Es dauert nicht lange und auch Schlüters Vater wird zur Zwangsarbeit ins Reich befohlen, doch statt nach Berlin zu gehen, wo bereits täglich Bomben fallen, sucht der sein Heil bei dem Cousin in Nordhausen. Es ist 1945 und bald ist wieder April.

Der Niederländer Nico Schlüter spürte der Geschichte seines Vaters mittels Fotografie nach (Foto: agl) Der Niederländer Nico Schlüter spürte der Geschichte seines Vaters mittels Fotografie nach (Foto: agl) Das Erlebte haben Nico Schlüters Vater und seine Freunde in jungen Jahren in ihren Tagebüchern niedergeschrieben, der Sohn ist fasziniert und will in der Stadt dem Geschehen nachspüren, sehen wo der Vater bei der „MBA“ arbeiten, wo er wohnen musste, wohin er floh, als die Bomben fielen. Nur: es ist nicht mehr viel von alledem übrig, als Schlüter die Chance bekommt, die Zwangsheimat des Vaters zu besuchen.

Was bleibt sind Bilder. Fotografien vom alten Nordhausen, die Luftaufnahmen vor und nach den Bombardierungen und schließlich diejenigen Bilder, die das Ausmaß der Zerstörung am Boden zeigen. Schlüter versucht seinen Weg zur Geschichte des Vaters über diese Bilder zu finden, kompiliert schließlich 70 Einzelaufnahmen zu einem Bilderteppich, der einen Überblick über die Folgen jener Schicksalstage verschafft.

Orte des Erinnerns
Zu sehen ist das Ergebnis, zusammen mit einer ganzen Reihe weiterer Aufnahmen und informativer Texte, seit heute in der Flohburg. „Orte des Erinnerns“ wurde die Ausstellung getauft und zeigt an verschiedenen Stellen der Stadt, was war und was geworden ist. Denn hier, in der eigenen Heimatstadt, werden der Krieg den Deutschland über die Welt brachte und seine Folgen „fassbar und konkret“, sagt Oberbürgermeister Kai Buchmann Eingangs. In den Apriltagen 1945 sei für Nordhausen alles zusammengekommen - Zerstörung, Befreiung und Offenbarung und das Erbe dieser Tage laste bis heute auf der Stadtgesellschaft. Erinnern sei deswegen nicht nur Kultur, sondern auch Arbeit, so Buchmann weiter.
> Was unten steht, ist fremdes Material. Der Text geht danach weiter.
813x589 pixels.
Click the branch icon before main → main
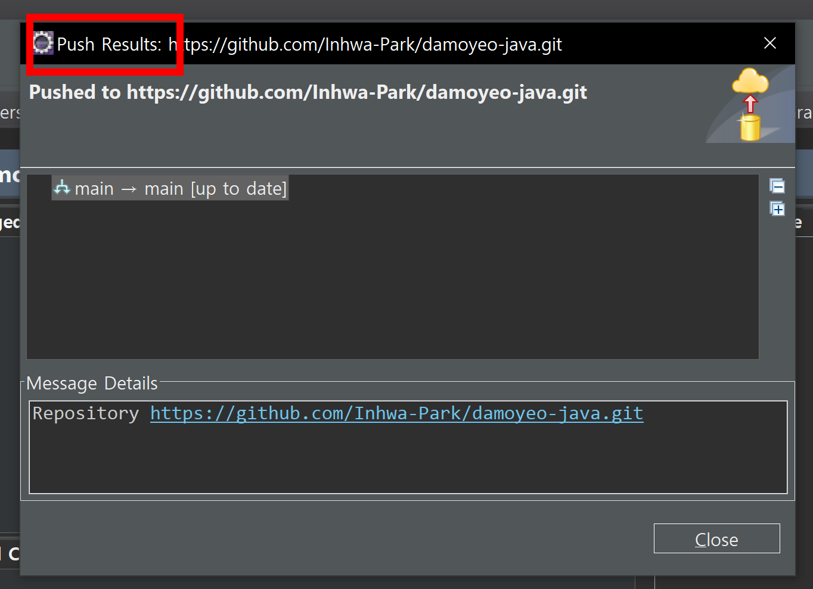coord(61,188)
Die Ausstellung ist nicht nur reich bebildert sondern wird auch durch diverse Leihgaben wie diesen Blindgänger bereichert, den man am Theater gefunden hat (Foto: agl) Die Ausstellung ist nicht nur reich bebildert sondern wird auch durch diverse Leihgaben wie diesen Blindgänger bereichert, den man am Theater gefunden hat (Foto: agl)
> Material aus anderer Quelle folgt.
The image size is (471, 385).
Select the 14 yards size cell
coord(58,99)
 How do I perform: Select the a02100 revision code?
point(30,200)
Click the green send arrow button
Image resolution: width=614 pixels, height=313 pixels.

Für die Realisierung der Ausstellung konnte man nicht nur auf das Material des Stadtarchivs und des Museumsdepots zurückgreifen, auch die Beiträge durch Menschen wie den Niederländer Nico Schlüter, der Gedenkstätte Mittelbau Dora und der Berufsfeuerwehr füllen den Raum. Drei Leitlinien habe man dabei gehabt, erläuterte Stadtarchivar Dr. Wolfram Theilemann: Fremdheit, Nachdenken und Dankbarkeit. Fremdheit gilt es zu überwinden, insbesondere für die Nachgeborenen, die auf weniger als 80 Lebensjahre zurückblicken können und für die diese eigentlich nicht allzu ferne Vergangenheit inzwischen oft befremdlich wirkt. Nachdenken gilt es anzuregen, nicht nur im Geiste derer, die gewesen sind sondern vor allem für uns selbst und diejenigen, die nach uns kommen und schließlich solle man Dankbarkeit zeigen für die, die das Land befreit und den Krieg beendet haben, für die, die den Wiederaufbau voranbrachten und die, die den Frieden erhielten.

Wer sich in der Stadt auskennt, kann hier viel entdecken (Foto: agl) Wer sich in der Stadt auskennt, kann hier viel entdecken (Foto: agl)


Die Ausstellung „Orte des Erinnerns“ ist dazu geneigt, all das zu ermöglichen. Es gibt viel zu sehen, gerade für Stadtbürger, es gibt manches nicht zwingend in der Breite bekannte Detail zu erfahren und viel zu lernen, wofür wird man noch bis zum Juli in der Flohburg Gelegenheit haben wird.